Отец определил меня в депо чернорабочим. Погодя вышел я в помощники мастера. Потом техникум окончил, и назначили меня дорожным мастером на одну из соседних станций.

Там я женился. Бабу взял, братцы, огромадную, в три обхвата. Зиной звали. Бедняжка, в эти двери, наверное, и не пролезла бы. Когда садилась, одного стула ей было мало, честное слово! Но ничего, жили мы дружно, тихо, мирно. Притерлись, как говорится. Да так славно притерлись, что родила мне моя Зина четырех детишек. Двое в раннем детстве померли от болезней, а двое выросли на загляденье — парень и девочка. Посмотришь — и душа радуется, ей-богу!

Я, братцы вы мои, на бабу смотрю как на бабу. Ни больше ни меньше! Бабу бог создал для того, чтобы она жила с мужиком и рожала детей.

Незачем на бабу как на икону глядеть, и молиться на нее тоже не надо. Целовать, лобзать, а потом отпускать несолоно хлебавши тоже не годится. Ты с ней рядышком приляг. Так уж я эту премудрость от предков усвоил, так все мы и жили в благословенном нашем Сасово. А там вы сами решайте, хорошо это или худо…

До войны была у меня крепкая дружная семья. Работал я на хорошем месте и зарабатывал хорошо. Сами знаете, железнодорожный транспорт — организация сильная, и премии перепадали, и путевки в санаторий.

Что-что, а работать я горазд, никому за мной не угнаться! И хоть числился я дорожным мастером, но, когда дело выпадало срочное, не брезговал и физической работой, вкалывал почище своих орлов…

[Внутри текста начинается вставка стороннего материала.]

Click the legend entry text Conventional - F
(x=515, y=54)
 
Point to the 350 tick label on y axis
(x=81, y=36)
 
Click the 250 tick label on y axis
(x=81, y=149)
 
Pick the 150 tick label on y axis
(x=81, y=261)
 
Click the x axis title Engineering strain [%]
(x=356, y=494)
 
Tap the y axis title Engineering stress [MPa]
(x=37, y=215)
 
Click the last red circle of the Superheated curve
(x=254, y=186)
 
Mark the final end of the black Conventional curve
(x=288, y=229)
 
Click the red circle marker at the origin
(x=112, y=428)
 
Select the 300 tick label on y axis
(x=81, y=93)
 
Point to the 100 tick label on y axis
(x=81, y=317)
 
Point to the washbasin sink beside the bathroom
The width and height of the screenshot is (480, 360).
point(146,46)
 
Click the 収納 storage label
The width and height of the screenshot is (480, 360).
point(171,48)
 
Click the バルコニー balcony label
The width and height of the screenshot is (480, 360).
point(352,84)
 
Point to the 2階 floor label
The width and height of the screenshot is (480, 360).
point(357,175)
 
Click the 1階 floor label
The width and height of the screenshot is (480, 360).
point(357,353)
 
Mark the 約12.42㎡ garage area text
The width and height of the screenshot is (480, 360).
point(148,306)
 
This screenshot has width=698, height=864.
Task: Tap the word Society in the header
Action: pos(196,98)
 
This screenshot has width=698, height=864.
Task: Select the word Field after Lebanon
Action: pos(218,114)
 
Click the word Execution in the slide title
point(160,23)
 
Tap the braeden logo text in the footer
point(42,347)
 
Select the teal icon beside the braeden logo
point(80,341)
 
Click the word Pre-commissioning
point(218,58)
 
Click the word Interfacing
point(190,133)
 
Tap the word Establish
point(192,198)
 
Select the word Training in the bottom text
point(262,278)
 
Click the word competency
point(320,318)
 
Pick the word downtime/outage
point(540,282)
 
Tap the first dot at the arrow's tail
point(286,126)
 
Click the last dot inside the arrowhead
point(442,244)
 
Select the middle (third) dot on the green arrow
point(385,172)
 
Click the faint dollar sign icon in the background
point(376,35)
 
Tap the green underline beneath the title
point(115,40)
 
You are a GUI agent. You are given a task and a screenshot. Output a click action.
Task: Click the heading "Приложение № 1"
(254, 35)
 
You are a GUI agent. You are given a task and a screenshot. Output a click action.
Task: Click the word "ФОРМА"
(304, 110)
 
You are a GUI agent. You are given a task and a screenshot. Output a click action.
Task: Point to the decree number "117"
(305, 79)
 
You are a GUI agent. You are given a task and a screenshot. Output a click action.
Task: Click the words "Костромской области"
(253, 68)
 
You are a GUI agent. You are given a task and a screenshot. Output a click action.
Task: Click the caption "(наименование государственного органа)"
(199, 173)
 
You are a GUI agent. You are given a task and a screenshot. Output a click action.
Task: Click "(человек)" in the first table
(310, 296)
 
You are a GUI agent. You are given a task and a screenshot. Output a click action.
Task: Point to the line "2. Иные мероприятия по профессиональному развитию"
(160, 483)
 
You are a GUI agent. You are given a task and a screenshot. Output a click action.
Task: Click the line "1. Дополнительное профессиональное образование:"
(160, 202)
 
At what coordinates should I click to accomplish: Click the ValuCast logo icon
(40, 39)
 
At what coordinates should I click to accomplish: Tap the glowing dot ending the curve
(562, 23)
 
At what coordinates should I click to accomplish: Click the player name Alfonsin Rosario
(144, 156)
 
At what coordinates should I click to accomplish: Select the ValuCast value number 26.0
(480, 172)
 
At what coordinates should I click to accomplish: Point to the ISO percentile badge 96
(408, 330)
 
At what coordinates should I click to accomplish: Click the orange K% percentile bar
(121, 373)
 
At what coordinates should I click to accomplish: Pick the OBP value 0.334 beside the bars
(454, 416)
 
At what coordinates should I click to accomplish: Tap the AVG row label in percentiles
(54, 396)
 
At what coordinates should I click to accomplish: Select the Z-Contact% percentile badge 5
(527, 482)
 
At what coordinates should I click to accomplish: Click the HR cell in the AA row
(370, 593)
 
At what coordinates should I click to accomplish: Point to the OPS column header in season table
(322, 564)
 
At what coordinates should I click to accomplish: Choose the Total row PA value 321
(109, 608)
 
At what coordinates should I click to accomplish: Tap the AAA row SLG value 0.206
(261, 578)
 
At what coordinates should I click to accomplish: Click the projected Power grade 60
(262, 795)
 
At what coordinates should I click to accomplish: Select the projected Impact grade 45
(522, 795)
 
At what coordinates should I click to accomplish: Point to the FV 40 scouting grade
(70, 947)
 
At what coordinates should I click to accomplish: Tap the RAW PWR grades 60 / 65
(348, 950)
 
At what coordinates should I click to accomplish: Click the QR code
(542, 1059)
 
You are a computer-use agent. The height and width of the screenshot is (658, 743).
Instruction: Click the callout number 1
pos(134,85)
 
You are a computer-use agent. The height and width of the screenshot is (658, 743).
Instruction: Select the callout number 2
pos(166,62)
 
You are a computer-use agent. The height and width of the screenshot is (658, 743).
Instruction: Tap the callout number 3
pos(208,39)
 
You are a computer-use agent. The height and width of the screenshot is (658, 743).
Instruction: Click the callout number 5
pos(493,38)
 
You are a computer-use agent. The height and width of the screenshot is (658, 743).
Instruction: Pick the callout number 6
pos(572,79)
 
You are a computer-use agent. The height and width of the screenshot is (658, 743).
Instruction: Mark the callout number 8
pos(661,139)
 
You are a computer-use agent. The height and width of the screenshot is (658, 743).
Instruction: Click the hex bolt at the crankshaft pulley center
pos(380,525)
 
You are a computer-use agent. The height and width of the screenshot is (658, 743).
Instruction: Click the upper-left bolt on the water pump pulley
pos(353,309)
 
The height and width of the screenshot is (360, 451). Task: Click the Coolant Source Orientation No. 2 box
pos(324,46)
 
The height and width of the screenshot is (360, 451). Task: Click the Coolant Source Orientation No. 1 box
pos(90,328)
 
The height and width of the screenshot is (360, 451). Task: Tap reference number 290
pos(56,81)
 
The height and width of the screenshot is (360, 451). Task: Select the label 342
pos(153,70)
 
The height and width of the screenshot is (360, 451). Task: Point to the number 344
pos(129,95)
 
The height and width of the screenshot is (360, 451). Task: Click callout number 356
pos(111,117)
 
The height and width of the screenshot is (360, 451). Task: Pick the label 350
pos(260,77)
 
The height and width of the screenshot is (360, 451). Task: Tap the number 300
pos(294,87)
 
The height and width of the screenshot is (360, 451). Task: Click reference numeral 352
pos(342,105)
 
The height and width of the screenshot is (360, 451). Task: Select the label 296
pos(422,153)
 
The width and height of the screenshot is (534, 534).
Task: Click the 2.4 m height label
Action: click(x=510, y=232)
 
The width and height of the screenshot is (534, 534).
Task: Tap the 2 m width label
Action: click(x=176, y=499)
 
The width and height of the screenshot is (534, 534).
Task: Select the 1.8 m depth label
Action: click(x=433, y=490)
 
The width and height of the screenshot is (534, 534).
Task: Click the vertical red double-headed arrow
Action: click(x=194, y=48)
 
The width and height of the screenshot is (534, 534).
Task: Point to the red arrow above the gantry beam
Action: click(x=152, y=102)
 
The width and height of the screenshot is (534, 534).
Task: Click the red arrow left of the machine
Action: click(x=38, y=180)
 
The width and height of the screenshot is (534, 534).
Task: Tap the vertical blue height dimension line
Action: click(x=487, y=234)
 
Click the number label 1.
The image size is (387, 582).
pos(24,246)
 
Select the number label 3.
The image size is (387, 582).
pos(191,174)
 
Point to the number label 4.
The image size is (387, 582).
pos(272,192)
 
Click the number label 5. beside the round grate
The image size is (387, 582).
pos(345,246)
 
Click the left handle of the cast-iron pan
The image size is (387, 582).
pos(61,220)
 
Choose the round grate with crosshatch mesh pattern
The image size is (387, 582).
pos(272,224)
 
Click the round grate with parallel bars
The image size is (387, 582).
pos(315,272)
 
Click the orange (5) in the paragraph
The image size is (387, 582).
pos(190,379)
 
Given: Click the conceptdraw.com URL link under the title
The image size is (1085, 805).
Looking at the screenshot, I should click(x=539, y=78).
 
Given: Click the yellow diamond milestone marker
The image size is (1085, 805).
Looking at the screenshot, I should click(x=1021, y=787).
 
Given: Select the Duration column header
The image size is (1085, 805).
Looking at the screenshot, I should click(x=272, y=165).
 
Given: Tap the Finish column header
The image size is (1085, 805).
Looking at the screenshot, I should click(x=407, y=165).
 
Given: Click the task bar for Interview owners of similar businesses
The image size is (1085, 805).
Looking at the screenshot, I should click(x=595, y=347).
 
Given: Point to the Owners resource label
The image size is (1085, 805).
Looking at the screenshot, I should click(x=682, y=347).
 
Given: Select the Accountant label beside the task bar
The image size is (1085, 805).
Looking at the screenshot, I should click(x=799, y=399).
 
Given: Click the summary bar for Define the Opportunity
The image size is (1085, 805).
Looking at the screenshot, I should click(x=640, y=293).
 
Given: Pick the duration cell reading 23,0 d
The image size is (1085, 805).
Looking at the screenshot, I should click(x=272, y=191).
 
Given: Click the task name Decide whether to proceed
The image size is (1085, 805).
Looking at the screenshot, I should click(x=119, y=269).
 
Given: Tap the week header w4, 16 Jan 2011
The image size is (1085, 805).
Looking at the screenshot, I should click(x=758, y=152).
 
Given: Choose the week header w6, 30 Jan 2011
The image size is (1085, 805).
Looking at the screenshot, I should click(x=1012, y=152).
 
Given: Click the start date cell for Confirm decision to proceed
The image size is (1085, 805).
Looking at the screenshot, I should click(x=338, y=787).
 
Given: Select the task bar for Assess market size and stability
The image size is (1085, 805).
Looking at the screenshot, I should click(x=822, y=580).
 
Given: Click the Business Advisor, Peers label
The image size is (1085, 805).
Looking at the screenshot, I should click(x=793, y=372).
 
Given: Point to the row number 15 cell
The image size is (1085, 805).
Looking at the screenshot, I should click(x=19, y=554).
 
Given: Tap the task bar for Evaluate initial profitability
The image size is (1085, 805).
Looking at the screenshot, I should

— Будет тебе, переходи к делу! — осадил его Яблочкин.

— За это моя бригада меня и любила; хоть палкой гони — в другую не переходили. А бригад у нас было не меньше шести. Ко мне сами отовсюду бежали, просили: «Геннадий Николаевич, прими!» Однако я принимал не всех, отбирал. Потому и рабочие у меня подбирались один к одному: степенные, сильные, до работы охочие. Если не из кого выбирать, тут, хоть расшибись ничего не выйдет. А у меня выбор был богатый, потому как я дело свое знал и вел его правильно…

— Но, но, Пересыпкин! — прервал его Докучаев. — Твоя шарашкина контора никого тут не интересует. Говори о деле!

— Мы как условились? Сперва рассказать о себе — кто ты, да откуда родом, да чем дышишь. Вот я и рассказываю, и очень мне это нравится. В жизни еще ни разу не случалось кому-нибудь о себе рассказывать. А раз нравится, раз приятно прошлое свое вспомнить, стало быть, оно у меня хорошее. А у кого прошлое хорошее, о том худого не скажешь, тот и сам добрый человек! Вот как…

Я улыбнулся. Мне давно была известна странная привычка Пересыпкина или, вернее, излюбленный прием: прикидываться «темнотой», неотесанной деревенщиной.

— Так и быть, продолжай, только покороче, — недовольно поморщился капитан Кругляков.

— Словом, до войны жил я очень хорошо: капусту там, картошку, сало, масло топленое привозил из деревни. Жена в привокзальном буфете работала подручной повара. Еды и питья вдоволь. И дети подросли хорошие. Правда, дочка в меня пошла — такая же чернявая, но красавица — глаз не оторвать!

— Если в тебя, то хороша, что и говорить! Ты ж на мерина неподкованного похож! — опять поддел рассказчика Яблочкин.

— Ей-богу, красавица, только вот черноглазая и черноволосая вроде меня. Другую такую во всей округе не сыскать! Ей еще четырнадцать только, а женихов!.. Хоть пруд пруди. Но я пока никому ее не отдам — рано еще, жалко…

— Так она тебя и спросила! — ехидно обнадежил рассказчика Яблочкин.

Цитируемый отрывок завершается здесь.